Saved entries
++++++++++

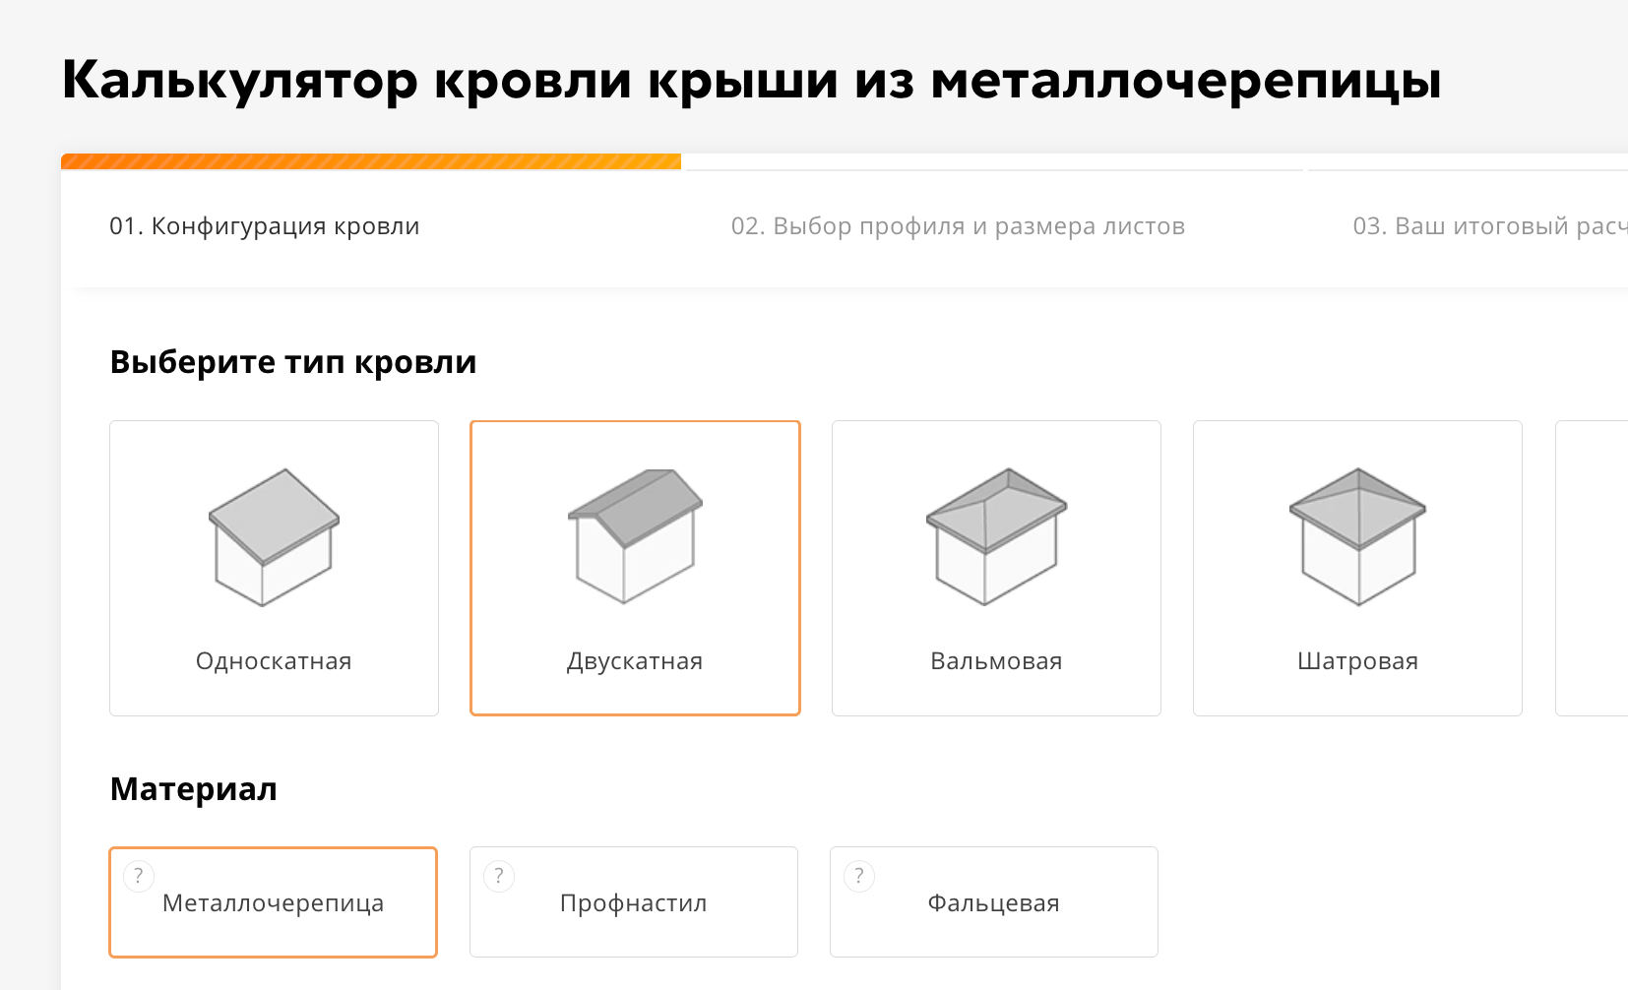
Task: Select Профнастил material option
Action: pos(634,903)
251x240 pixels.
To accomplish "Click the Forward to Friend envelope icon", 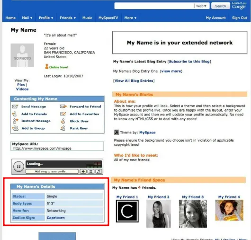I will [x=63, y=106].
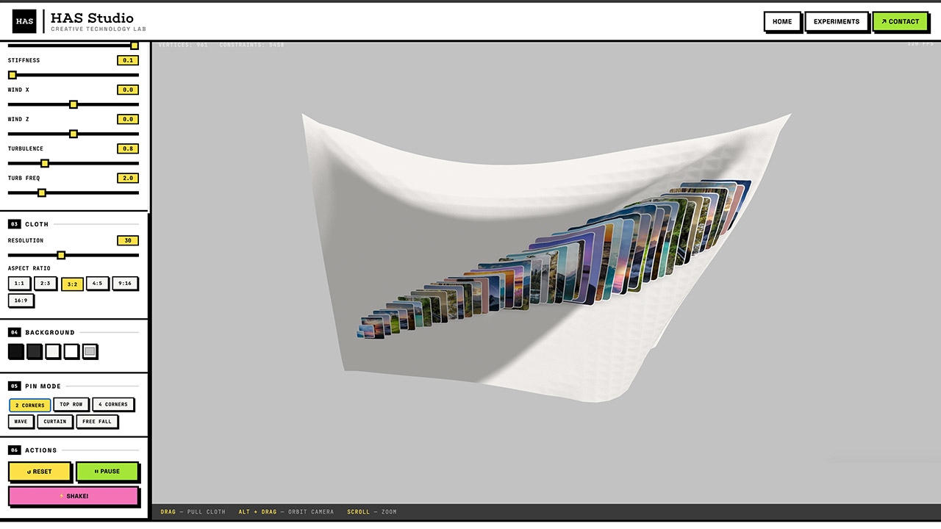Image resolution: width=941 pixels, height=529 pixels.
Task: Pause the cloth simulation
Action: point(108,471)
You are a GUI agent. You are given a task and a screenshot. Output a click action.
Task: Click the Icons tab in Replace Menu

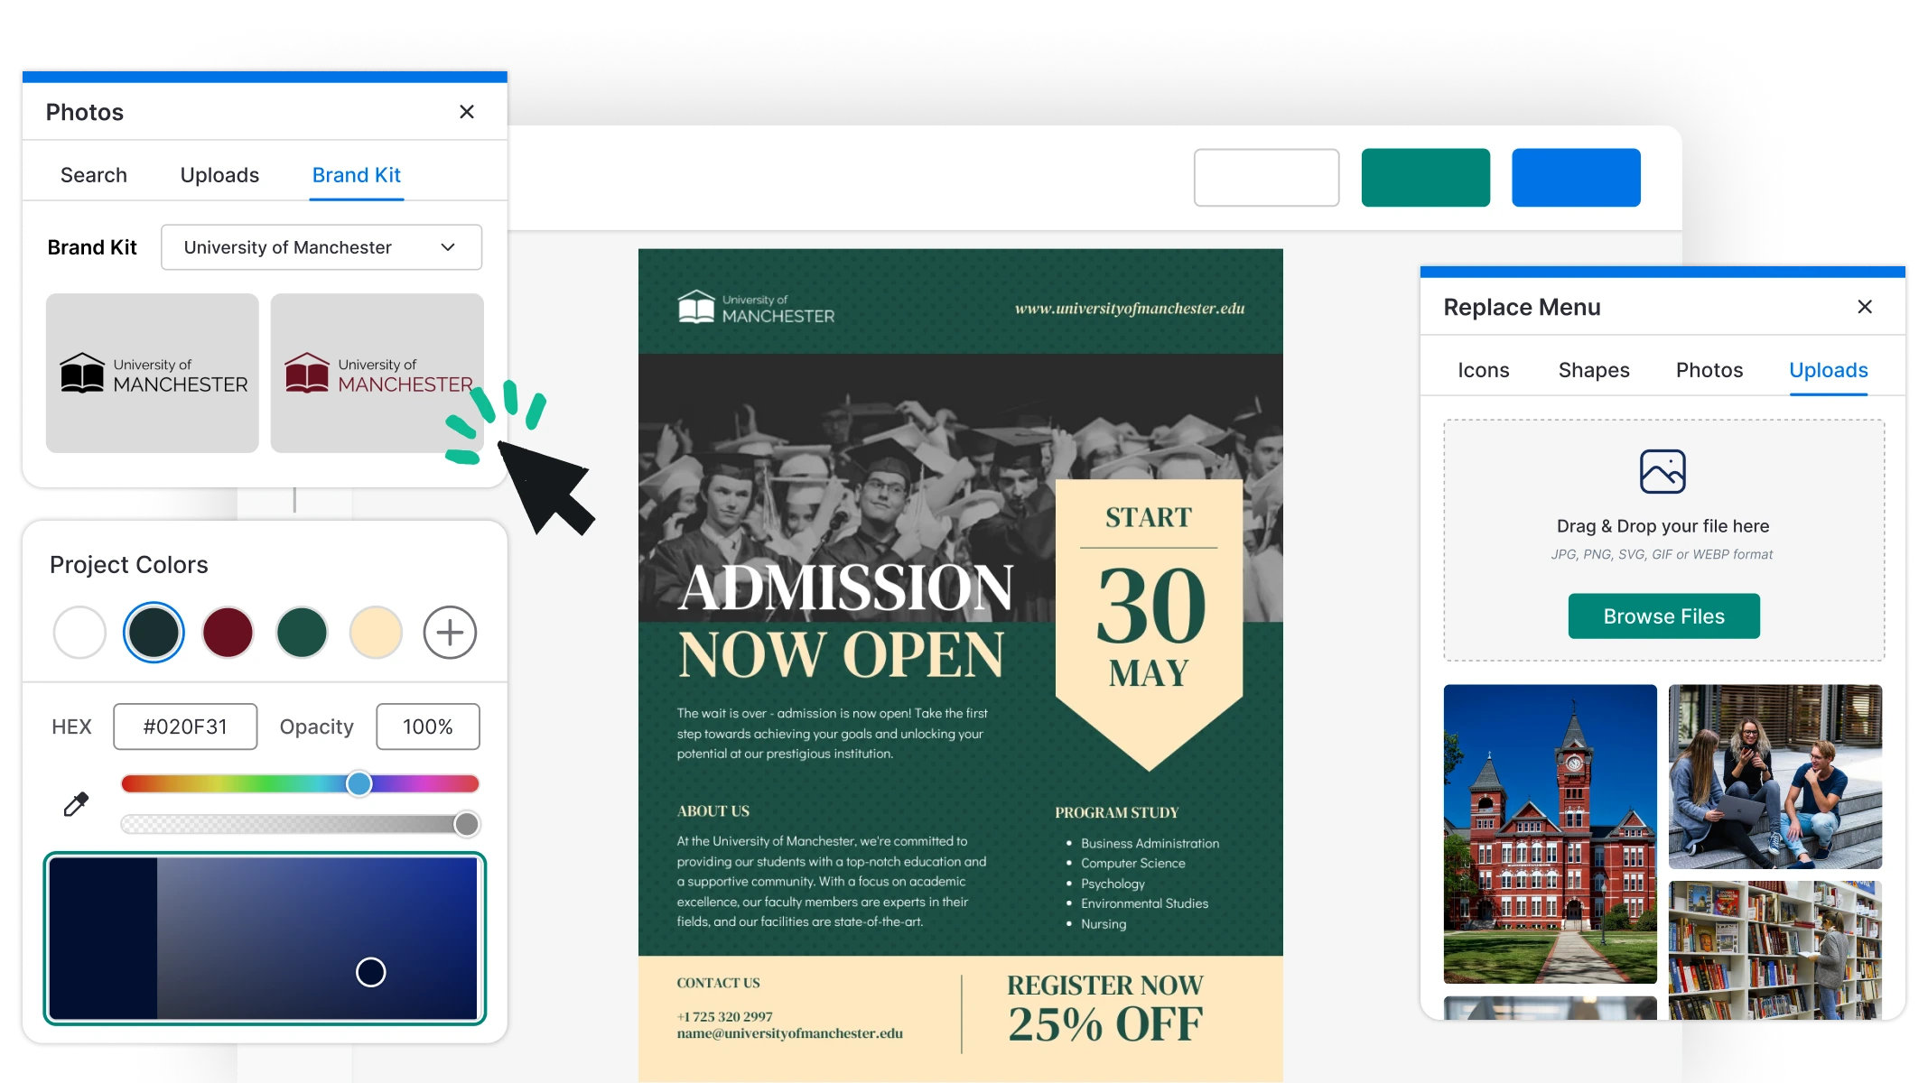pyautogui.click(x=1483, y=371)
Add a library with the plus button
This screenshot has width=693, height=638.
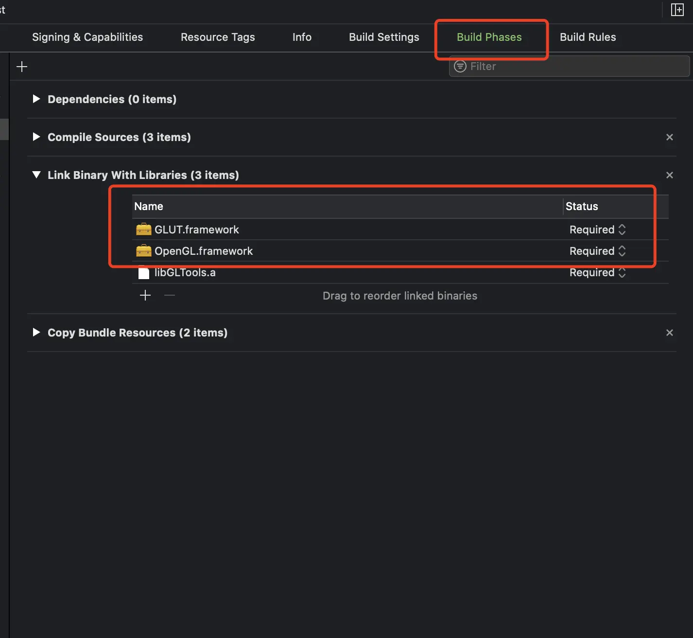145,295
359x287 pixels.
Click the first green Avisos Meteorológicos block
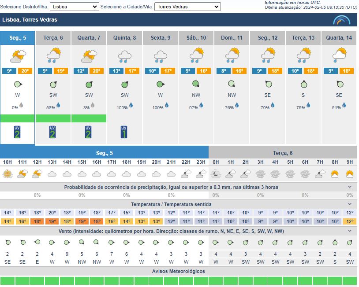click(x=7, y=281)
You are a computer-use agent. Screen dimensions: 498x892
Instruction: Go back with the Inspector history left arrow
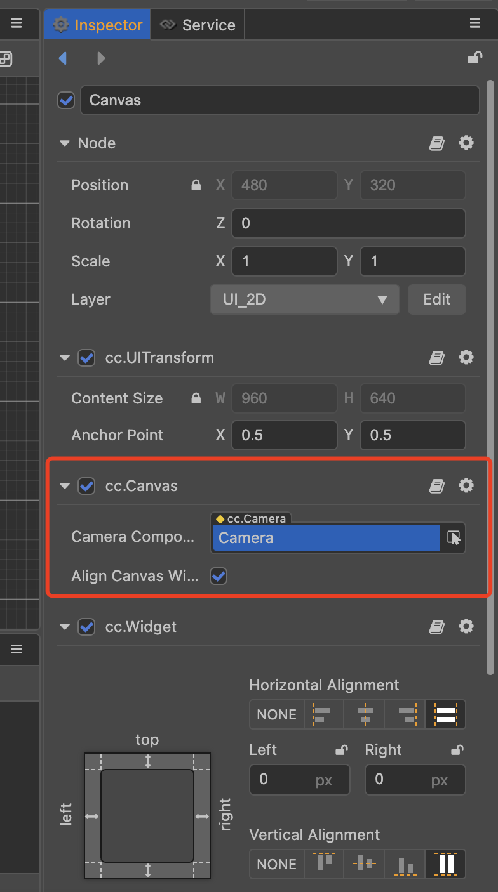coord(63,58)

++++++++++

To do: Leave out the pictures, and write out exactly the lines from the line containing "Instruction: Go back" through the end of the records above.

Task solution:
Instruction: Go back with the Inspector history left arrow
coord(63,58)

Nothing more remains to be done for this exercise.